É uma preocupação, mas desde muito jovem que, estudando sobre isso ou procurando, nós sabemos que, consoante a região em que se vive, se podem ter melhores condições ou menos condições. Há setores, há regiões que têm outro tipo de compensação pelo esforço, porventura pelos trabalhos mais técnicos, produções muito mais rentáveis, e permitem outros níveis de vida. Eu cheguei a trabalhar numa empresa que teve 5 mil trabalhadores. Hoje essa empresa produz muito mais, com cerca de mil trabalhadores. Quem gere estas empresas não pode estar a pensar, que nestas condições, se continue a aplicar só no valor do trabalho, em termos de salários, cerca de 14, 15%. Porventura é preciso repartir melhor. Para não serem só os acionistas a ganhar fortunas com este tipo de empresas.
No fundo, quando é para o lado dos trabalhadores, que são quem produz os bens, não vem o rendimento suficiente e justo. Essas coisas têm de mudar. Sabemos também que em Portugal há a realidade das micro e pequenas empresas, que são em grande maioria, e é preciso também criar condições para que estas empresas sejam viáveis, tenham condições de rendimento, para que os trabalhadores não sejam tão diferenciados daqueles que trabalham em sectores mais produtivos, mais bem pagos, etc.
A LOC está atenta à situação muito precária de muitos trabalhadores migrantes. É esta economia mata como bem alerta o Papa Francisco. Ou é uma das economias que mata?

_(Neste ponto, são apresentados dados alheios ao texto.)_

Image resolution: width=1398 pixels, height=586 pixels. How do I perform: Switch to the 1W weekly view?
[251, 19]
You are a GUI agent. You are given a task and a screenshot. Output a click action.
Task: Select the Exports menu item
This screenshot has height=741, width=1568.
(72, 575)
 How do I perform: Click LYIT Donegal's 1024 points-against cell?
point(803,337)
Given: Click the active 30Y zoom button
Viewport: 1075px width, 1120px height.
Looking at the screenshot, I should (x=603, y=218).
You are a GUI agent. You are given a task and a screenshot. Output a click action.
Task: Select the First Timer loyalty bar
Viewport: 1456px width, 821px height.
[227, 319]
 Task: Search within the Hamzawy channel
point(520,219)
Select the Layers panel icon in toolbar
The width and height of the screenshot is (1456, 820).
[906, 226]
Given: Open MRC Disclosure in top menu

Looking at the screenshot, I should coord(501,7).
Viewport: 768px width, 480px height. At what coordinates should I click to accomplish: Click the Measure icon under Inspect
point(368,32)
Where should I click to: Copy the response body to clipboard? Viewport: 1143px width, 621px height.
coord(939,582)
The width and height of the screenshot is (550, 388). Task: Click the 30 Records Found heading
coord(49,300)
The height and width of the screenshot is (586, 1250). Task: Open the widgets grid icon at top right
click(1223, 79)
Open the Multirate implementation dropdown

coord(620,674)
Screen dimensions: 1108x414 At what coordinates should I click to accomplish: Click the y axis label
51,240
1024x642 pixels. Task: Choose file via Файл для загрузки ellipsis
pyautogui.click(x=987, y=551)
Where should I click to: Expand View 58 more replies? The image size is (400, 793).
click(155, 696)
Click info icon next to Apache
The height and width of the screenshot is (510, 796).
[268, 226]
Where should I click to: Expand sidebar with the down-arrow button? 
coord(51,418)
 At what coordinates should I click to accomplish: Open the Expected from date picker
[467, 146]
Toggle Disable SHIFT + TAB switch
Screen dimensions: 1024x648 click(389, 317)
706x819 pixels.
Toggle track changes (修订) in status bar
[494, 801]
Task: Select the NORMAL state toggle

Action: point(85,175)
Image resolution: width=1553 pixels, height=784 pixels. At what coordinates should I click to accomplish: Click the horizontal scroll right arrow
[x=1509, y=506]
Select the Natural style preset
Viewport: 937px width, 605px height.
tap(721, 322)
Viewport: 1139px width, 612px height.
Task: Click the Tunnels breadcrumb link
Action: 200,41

Eu dizia estes dias, numa conversa, que infelizmente nós não temos a influência, a proximidade que gostaríamos de ter com os trabalhadores migrantes que estão no nosso país e que, de facto, sofrem situações muito complicadas. Ultimamente, tivemos a história de muitos timorenses que vieram e que depois vão para zonas de produção intensiva agrícola e que acabam os trabalhos sazonais e ficam, digamos, perdidos numa terra que não conhecem, sem rendimentos, etc.
Portanto, o que nós achamos é que deve haver exigência junto de quem recorre a esse tipo de trabalhadores. Para nós são trabalhadores como os portugueses e devem ter os mesmos direitos, devem ser considerados como tal. E se os empregos são sazonais, tem de haver outras compensações que ultrapassem isso.
É evidente que nós consideramos que não é só por haver falta de trabalhadores que se vão buscar esses trabalhadores. É porque são mais baratos. É porque trabalham mais tempo em piores condições, menos exigentes…
Têm menos consciência dos seus direitos, eventualmente….
E têm menos poder de reivindicação.
Está a enquadrar a questão numa espécie “escravatura”?
Podemos dizer assim. Nós sabemos que a escravatura destes tempos não são a escravatura de há 100 anos, não é? Mas não deixa de ser um tipo de exploração que hoje não é concebível. Não se pode aceitar.
Os trabalhadores que vêm – muitos, nós sabemos, através de redes de angariação destes trabalhadores que lhes retêm os passaportes – estão sem liberdade de circulação, estão a pagar a obrigações que se comprometeram com os passadores que os trouxeram do estrangeiro, e isso sim é a escravatura de hoje. Porque quando um trabalhador não tem a sua liberdade, não tem as condições mínimas dignas e neste caso na habitação, etc., pois nós sabemos o que tem acontecido…. isso é um tipo de escravatura que nenhum país deve aceitar que ocorra. E, portanto, deve preocupar se com isso. A LOC preocupa-se com essa situação.
É importante esta conferência que houve no sábado, que juntou várias organizações católicas – Justiça e Paz, LOC, os empresários e gestores, entre outras – seja um momento que ajude a assumir um compromisso comum, que ajude a dignificar ainda mais o trabalho?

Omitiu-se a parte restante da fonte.